Working from the top of the records below, reproduce each line exactly, ending once you have written the line containing "Screen dimensions: 1180x455".

[Start of section]

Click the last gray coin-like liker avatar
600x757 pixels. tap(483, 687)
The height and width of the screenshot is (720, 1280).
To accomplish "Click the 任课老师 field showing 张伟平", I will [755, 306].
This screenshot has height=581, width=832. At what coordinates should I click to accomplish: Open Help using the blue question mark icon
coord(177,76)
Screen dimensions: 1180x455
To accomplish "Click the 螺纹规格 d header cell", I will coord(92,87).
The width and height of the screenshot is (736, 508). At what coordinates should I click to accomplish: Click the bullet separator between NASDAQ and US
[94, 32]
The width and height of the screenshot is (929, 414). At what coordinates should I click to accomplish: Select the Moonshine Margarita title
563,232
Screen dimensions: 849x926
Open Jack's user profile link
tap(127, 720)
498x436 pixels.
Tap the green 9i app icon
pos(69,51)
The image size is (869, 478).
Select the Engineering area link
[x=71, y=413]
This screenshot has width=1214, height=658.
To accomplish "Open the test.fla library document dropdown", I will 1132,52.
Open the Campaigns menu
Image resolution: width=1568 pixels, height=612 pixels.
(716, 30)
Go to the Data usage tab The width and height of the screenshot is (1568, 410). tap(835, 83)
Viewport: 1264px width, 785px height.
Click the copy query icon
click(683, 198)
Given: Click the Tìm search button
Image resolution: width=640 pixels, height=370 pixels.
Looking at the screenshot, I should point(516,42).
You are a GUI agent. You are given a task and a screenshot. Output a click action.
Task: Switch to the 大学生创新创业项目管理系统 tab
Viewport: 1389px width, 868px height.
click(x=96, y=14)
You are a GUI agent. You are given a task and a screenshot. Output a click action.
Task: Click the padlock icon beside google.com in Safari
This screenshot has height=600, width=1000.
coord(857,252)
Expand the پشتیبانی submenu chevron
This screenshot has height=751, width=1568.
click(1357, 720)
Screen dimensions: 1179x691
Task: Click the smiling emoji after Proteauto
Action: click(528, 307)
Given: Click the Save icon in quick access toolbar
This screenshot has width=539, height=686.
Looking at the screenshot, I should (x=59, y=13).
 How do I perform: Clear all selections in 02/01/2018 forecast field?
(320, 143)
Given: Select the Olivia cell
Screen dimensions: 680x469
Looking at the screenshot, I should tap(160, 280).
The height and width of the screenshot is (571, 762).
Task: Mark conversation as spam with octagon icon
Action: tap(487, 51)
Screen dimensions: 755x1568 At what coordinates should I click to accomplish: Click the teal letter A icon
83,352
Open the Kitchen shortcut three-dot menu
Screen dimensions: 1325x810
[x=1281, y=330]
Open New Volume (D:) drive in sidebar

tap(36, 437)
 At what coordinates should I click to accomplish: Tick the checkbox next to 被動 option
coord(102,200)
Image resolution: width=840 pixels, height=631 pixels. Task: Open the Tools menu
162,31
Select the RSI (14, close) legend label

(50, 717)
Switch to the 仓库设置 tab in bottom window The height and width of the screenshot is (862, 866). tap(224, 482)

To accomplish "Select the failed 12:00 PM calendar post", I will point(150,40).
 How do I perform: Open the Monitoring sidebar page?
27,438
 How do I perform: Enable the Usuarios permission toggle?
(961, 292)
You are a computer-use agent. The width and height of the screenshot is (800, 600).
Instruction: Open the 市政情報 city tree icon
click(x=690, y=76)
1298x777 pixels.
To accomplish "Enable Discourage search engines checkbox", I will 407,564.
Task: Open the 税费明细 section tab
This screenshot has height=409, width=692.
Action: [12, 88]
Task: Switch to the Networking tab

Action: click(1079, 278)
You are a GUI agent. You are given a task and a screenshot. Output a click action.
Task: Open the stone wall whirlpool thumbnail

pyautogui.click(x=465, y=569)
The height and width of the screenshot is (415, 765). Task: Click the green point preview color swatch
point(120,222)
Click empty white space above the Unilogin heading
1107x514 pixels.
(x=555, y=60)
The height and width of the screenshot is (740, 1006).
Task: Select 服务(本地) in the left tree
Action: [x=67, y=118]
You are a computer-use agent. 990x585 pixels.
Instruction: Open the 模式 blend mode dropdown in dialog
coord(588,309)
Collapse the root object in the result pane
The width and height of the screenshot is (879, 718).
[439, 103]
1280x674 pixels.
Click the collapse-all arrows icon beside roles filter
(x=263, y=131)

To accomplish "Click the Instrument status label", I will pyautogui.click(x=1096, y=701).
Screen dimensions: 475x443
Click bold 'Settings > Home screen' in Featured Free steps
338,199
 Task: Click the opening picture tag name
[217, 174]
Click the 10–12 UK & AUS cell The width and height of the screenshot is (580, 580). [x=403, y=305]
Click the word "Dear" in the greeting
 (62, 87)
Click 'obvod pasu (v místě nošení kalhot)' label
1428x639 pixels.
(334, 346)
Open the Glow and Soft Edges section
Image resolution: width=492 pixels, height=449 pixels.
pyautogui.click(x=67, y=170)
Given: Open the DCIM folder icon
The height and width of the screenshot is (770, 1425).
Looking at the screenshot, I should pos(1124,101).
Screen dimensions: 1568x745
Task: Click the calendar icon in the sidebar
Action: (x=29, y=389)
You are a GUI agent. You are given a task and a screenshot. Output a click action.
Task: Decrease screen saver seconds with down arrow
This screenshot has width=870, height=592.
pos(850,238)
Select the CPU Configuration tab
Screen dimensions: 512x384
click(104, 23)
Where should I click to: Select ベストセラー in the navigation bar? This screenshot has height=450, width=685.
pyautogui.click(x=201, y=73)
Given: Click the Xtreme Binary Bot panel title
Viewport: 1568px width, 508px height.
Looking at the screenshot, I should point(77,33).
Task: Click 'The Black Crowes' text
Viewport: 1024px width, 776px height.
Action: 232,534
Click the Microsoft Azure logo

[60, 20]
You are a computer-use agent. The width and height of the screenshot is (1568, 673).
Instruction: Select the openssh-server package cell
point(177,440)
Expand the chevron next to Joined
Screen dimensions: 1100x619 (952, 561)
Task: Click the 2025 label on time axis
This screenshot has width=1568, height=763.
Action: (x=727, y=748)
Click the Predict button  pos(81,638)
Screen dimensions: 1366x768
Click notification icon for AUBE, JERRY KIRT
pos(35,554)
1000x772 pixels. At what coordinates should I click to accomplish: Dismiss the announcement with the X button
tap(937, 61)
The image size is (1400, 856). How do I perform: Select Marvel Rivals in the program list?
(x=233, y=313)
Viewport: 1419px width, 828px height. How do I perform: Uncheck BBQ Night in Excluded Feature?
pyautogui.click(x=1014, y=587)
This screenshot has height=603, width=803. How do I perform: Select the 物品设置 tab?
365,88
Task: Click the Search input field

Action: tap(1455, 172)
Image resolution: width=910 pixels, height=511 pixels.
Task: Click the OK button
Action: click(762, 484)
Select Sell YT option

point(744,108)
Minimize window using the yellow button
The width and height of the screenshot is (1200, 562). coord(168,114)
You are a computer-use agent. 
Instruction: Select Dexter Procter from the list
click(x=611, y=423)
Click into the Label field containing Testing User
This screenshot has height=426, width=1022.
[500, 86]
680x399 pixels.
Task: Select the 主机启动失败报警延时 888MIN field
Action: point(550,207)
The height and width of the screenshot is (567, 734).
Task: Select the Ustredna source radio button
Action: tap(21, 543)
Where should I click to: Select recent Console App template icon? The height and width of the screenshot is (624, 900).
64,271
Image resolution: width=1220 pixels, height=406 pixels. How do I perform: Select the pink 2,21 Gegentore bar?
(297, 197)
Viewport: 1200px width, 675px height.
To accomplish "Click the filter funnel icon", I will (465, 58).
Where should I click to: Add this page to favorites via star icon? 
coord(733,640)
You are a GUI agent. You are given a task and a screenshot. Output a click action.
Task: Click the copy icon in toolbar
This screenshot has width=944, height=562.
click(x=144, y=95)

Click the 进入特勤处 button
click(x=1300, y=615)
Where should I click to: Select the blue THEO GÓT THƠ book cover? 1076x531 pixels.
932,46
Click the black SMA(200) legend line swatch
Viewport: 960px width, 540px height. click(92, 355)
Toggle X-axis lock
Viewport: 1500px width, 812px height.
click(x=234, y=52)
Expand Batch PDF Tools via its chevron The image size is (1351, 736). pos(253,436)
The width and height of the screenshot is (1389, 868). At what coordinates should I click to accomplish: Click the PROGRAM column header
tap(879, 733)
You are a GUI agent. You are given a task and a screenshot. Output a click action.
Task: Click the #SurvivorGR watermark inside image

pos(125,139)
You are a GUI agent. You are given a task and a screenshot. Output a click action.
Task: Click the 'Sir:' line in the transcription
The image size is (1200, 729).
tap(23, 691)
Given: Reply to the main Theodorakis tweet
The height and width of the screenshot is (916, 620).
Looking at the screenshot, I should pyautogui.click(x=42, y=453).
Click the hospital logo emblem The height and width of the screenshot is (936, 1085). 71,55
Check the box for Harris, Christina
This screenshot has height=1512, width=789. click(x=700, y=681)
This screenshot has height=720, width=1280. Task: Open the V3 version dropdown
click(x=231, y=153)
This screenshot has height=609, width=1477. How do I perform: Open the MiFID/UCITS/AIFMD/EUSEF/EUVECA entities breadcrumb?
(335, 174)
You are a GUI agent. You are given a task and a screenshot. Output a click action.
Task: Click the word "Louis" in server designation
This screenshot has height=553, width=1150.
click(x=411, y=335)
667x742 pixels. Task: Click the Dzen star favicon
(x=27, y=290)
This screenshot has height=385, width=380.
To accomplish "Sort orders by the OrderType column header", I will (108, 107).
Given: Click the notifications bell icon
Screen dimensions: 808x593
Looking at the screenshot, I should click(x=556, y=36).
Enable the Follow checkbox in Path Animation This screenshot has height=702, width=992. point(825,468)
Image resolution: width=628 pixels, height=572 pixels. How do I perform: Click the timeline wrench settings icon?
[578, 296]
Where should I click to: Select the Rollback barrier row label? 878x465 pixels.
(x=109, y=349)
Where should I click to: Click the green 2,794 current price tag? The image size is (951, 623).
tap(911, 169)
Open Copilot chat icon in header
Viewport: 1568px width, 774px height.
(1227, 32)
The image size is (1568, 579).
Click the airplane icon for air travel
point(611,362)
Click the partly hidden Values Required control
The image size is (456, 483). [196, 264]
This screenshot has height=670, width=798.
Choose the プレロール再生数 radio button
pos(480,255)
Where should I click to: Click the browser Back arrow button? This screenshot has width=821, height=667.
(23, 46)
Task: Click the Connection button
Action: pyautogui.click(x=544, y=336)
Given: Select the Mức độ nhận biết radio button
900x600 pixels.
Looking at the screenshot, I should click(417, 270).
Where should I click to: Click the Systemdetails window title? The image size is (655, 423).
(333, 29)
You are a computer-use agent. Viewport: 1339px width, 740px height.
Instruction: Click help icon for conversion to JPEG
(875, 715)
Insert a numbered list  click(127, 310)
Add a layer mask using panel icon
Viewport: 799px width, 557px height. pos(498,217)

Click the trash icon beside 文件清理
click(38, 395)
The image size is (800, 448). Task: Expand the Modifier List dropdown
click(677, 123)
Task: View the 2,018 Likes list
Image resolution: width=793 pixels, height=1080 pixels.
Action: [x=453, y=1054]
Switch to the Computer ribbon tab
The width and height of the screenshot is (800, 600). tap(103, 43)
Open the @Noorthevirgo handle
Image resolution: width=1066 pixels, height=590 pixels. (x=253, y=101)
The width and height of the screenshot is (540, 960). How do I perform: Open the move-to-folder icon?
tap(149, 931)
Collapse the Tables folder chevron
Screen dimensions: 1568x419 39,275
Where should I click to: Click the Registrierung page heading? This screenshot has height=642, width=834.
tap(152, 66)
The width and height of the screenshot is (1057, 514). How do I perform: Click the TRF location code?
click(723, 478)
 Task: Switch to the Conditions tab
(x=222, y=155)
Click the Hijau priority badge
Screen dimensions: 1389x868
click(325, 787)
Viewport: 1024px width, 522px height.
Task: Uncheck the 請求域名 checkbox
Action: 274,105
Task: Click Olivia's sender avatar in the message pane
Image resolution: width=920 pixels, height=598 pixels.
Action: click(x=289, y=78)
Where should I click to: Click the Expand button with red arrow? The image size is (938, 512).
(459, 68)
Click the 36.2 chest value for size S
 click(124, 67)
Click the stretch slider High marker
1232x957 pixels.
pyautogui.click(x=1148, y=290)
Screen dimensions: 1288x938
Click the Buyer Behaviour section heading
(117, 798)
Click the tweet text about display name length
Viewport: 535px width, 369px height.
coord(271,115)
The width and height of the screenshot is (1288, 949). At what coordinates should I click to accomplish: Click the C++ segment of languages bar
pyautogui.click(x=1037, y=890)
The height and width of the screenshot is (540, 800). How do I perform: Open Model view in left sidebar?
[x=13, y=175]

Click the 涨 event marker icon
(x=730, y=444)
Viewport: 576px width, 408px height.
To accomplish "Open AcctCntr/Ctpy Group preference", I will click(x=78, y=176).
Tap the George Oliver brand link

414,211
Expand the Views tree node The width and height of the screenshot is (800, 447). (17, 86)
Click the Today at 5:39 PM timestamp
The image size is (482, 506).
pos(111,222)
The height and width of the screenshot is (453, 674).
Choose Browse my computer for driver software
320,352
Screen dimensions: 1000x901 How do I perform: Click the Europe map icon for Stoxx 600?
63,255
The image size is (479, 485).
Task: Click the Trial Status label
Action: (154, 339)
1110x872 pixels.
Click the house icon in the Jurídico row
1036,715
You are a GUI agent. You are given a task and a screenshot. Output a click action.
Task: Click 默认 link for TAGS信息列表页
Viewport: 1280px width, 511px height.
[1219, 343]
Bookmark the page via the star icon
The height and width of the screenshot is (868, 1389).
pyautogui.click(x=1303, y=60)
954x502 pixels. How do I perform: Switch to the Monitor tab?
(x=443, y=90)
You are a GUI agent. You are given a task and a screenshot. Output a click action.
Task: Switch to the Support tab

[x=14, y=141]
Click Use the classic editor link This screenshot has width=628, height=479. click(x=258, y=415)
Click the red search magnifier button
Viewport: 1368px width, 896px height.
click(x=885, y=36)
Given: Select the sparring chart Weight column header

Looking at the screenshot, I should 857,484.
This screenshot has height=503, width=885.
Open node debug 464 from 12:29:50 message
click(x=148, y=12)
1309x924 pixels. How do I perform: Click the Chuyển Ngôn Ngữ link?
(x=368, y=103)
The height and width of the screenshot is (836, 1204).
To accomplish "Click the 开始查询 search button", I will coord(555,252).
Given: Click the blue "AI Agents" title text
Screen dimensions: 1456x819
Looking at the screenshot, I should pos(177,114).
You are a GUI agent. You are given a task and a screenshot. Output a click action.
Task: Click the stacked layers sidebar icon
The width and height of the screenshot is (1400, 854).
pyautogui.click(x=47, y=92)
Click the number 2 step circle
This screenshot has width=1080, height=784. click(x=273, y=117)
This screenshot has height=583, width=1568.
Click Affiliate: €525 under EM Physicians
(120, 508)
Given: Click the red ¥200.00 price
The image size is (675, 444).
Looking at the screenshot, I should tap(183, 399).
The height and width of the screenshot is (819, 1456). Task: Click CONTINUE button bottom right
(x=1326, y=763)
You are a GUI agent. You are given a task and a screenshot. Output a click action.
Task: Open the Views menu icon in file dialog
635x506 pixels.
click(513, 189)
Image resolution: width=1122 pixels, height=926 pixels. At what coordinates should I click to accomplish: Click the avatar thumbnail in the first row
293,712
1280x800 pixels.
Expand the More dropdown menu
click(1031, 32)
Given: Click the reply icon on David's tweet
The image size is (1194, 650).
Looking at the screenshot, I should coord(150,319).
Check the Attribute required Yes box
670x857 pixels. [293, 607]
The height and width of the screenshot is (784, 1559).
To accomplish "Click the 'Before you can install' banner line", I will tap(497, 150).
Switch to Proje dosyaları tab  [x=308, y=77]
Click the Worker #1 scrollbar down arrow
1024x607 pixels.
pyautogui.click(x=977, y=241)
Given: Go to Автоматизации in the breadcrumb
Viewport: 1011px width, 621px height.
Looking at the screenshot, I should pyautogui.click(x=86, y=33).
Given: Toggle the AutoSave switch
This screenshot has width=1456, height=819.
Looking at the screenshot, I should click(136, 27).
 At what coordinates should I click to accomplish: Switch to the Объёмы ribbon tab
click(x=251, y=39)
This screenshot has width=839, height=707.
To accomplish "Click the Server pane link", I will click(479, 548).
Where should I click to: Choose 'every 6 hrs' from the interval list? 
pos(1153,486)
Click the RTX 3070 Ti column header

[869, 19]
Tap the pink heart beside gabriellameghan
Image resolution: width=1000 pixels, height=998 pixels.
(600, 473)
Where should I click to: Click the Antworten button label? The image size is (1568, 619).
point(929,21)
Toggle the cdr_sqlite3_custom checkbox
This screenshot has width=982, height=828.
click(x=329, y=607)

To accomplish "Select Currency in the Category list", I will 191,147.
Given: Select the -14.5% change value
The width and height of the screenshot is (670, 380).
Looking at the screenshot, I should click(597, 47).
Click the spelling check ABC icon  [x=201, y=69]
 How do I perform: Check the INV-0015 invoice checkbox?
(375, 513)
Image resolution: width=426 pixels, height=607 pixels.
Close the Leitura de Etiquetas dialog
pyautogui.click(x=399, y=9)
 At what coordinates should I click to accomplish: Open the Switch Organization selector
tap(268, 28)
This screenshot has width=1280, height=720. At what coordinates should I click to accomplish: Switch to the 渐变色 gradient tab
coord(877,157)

[End of section]

→ FINISHED EXERCISE:
Click the last gray coin-like liker avatar
600x757 pixels. tap(483, 687)
The height and width of the screenshot is (720, 1280).
To accomplish "Click the 任课老师 field showing 张伟平", I will [755, 306].
This screenshot has height=581, width=832. At what coordinates should I click to accomplish: Open Help using the blue question mark icon
coord(177,76)
Screen dimensions: 1180x455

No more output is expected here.